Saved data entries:
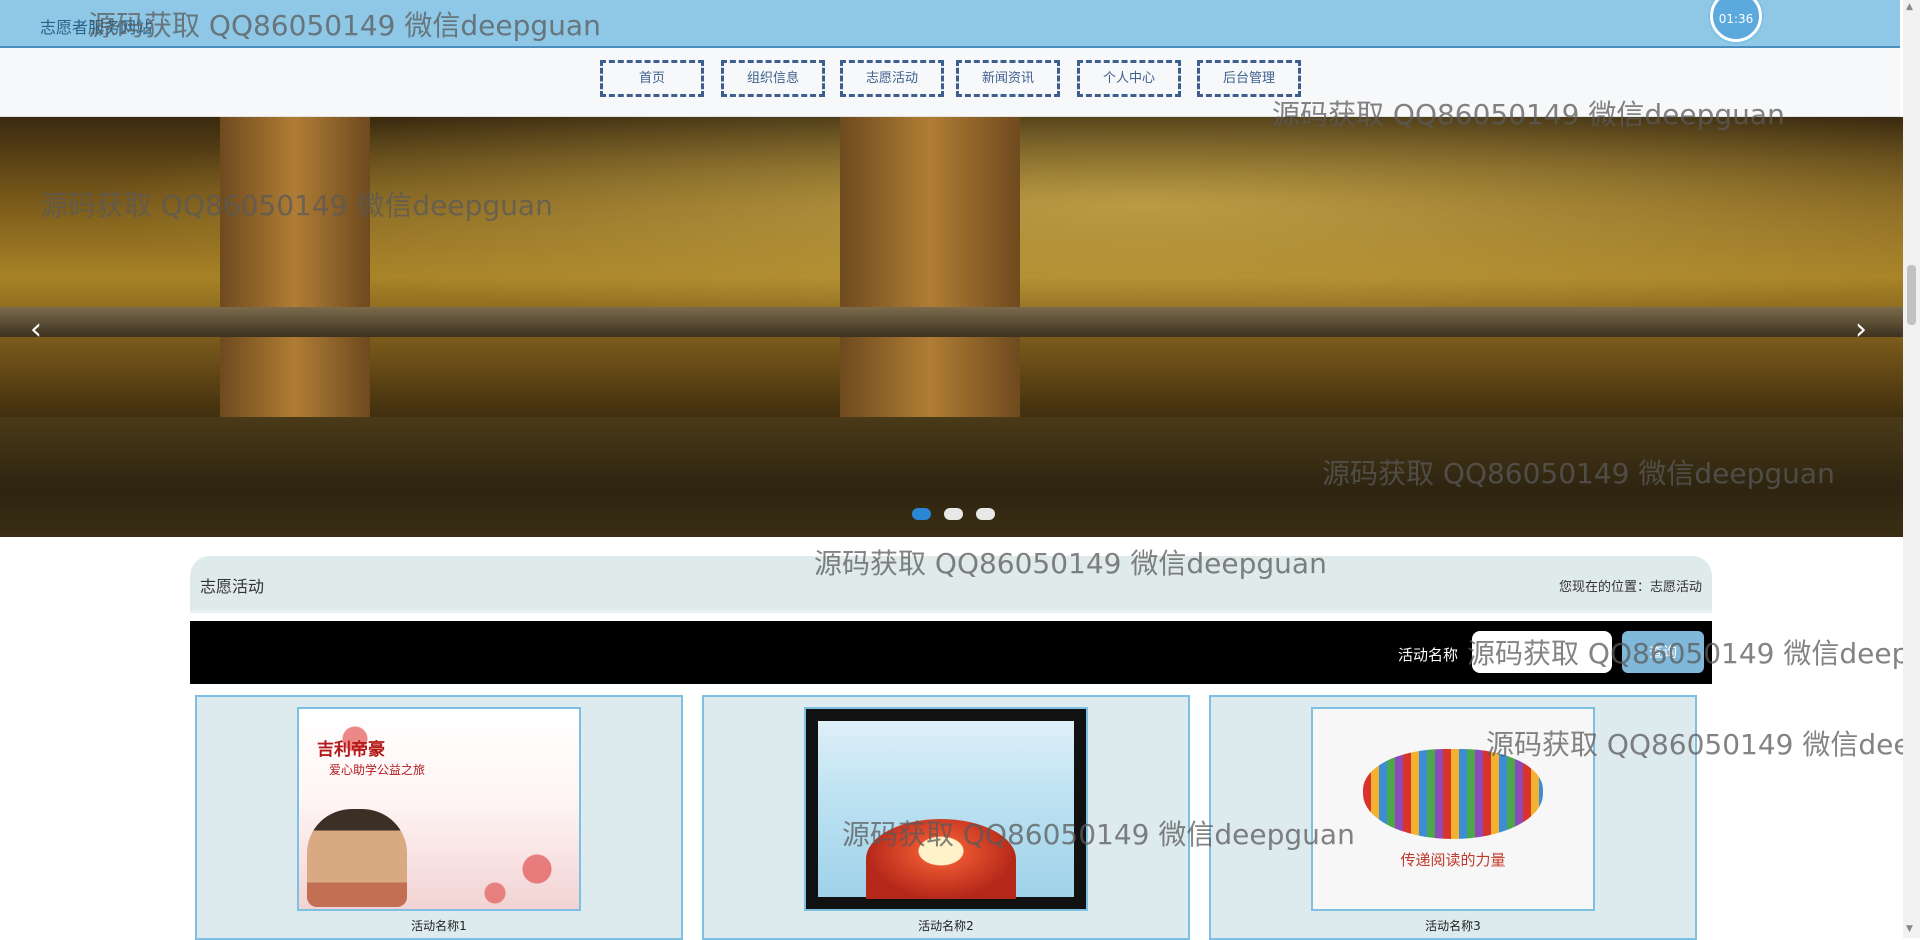  I want to click on activity-card: 吉利帝豪 爱心助学公益之旅 活动名称1, so click(439, 818).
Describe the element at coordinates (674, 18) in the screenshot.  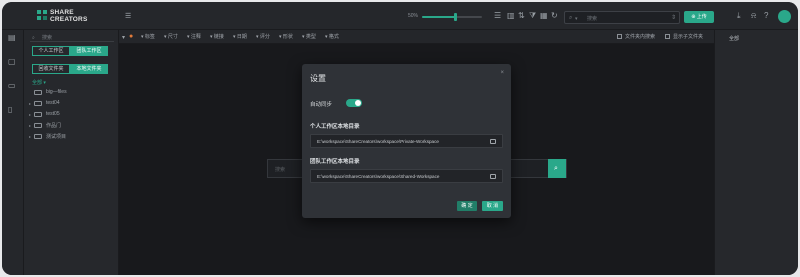
I see `search-options-icon: ⇕` at that location.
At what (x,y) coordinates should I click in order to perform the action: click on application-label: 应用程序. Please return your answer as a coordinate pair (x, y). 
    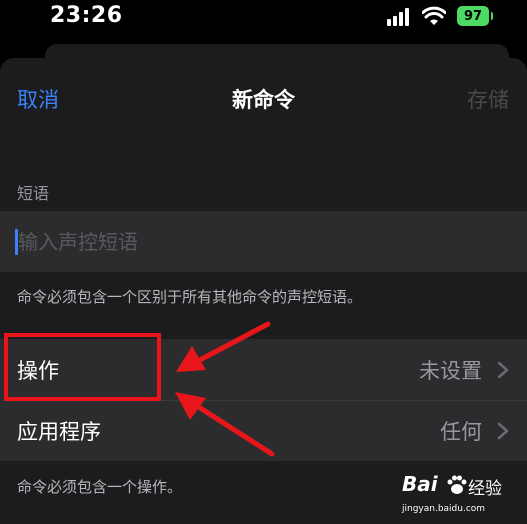
    Looking at the image, I should click on (59, 432).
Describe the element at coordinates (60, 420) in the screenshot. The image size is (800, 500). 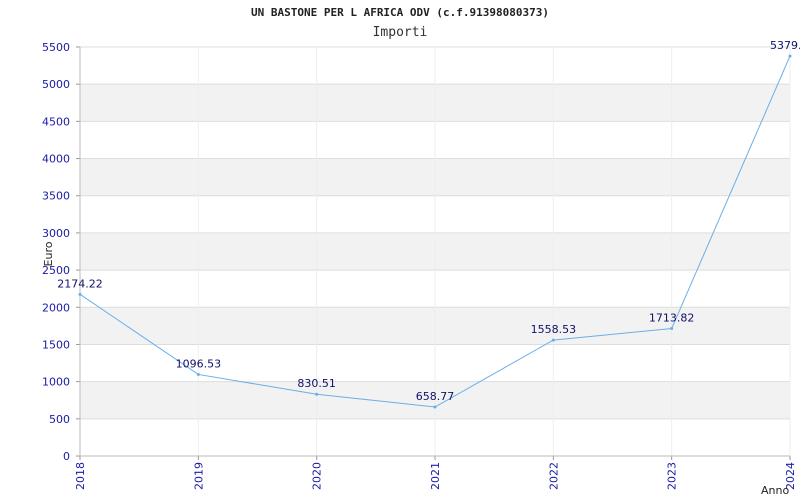
I see `y-tick-label: 500` at that location.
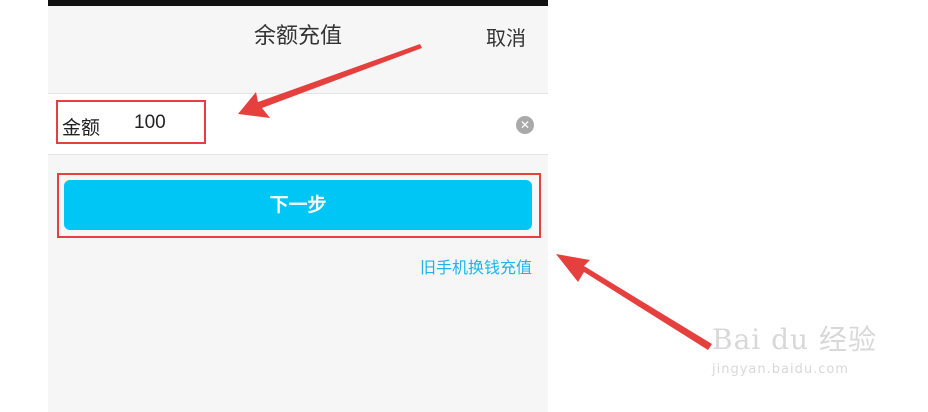 The image size is (928, 412). What do you see at coordinates (525, 125) in the screenshot?
I see `clear-icon: ✕` at bounding box center [525, 125].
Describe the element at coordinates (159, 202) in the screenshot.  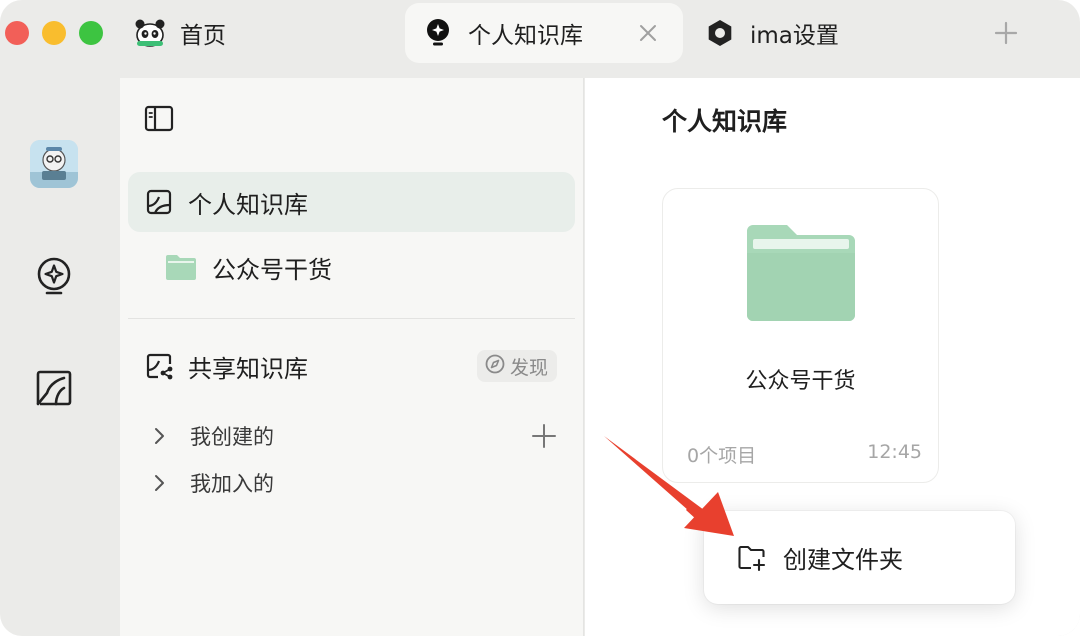
I see `personal-kb-icon` at that location.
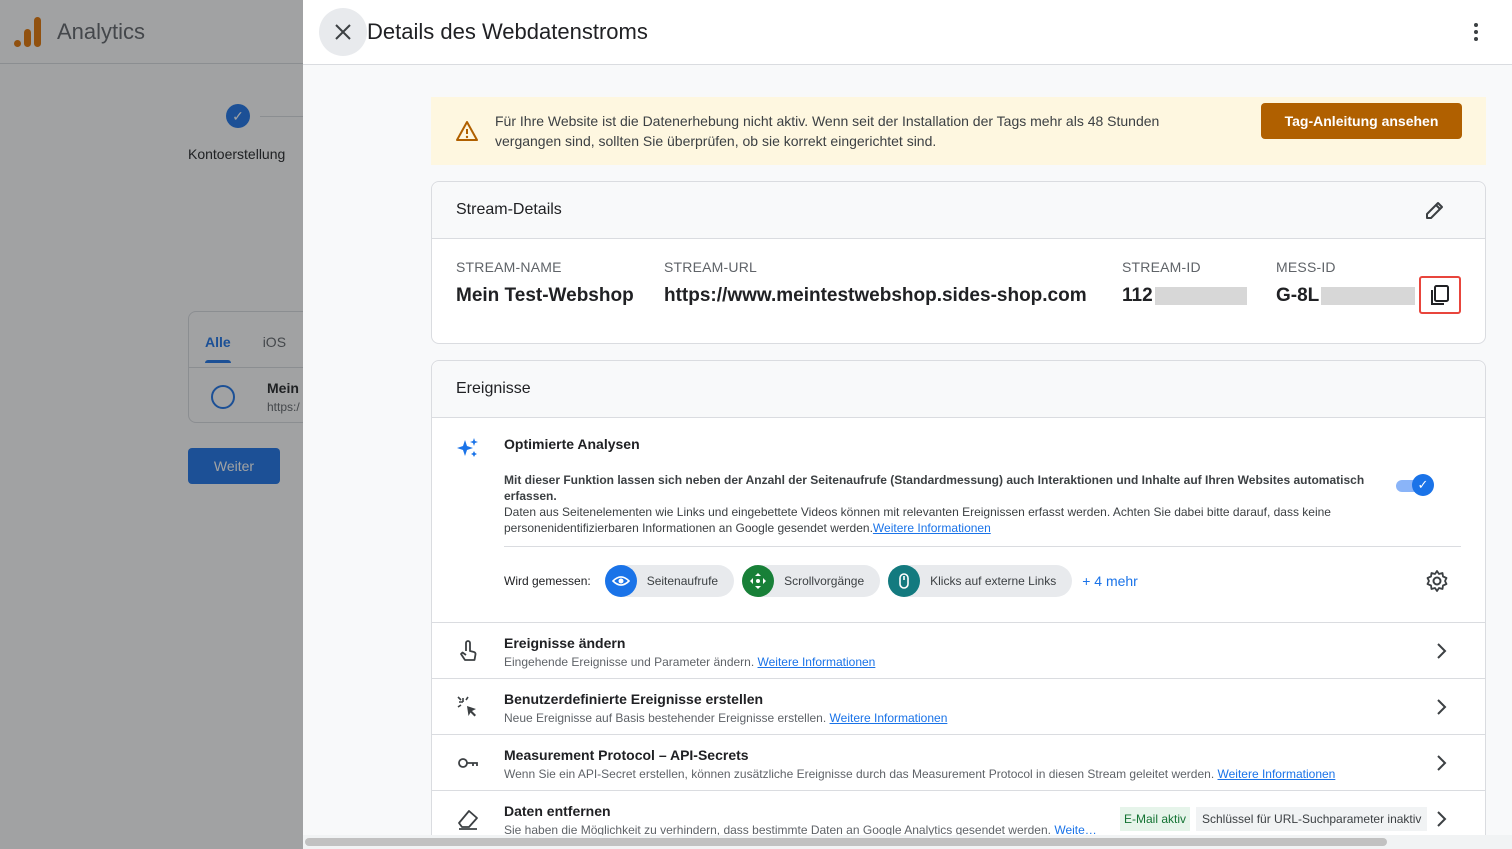 The image size is (1512, 849). I want to click on chip-outbound-clicks: Klicks auf externe Links, so click(980, 581).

* _EXERCISE_
Retype every line of the items above exactly, omitting the pictures from your answer.

* _OUTPUT FOR THIS TASK_
  I want to click on activity-card: 吉利帝豪 爱心助学公益之旅 活动名称1, so click(439, 818).
Describe the element at coordinates (674, 18) in the screenshot.  
I see `search-options-icon: ⇕` at that location.
At what (x,y) coordinates should I click in order to perform the action: click on application-label: 应用程序. Please return your answer as a coordinate pair (x, y). 
    Looking at the image, I should click on (59, 432).
Describe the element at coordinates (60, 420) in the screenshot. The image size is (800, 500). 
I see `y-tick-label: 500` at that location.
 The image size is (928, 412). What do you see at coordinates (525, 125) in the screenshot?
I see `clear-icon: ✕` at bounding box center [525, 125].
Describe the element at coordinates (159, 202) in the screenshot.  
I see `personal-kb-icon` at that location.
 The image size is (1512, 849). I want to click on chip-outbound-clicks: Klicks auf externe Links, so click(980, 581).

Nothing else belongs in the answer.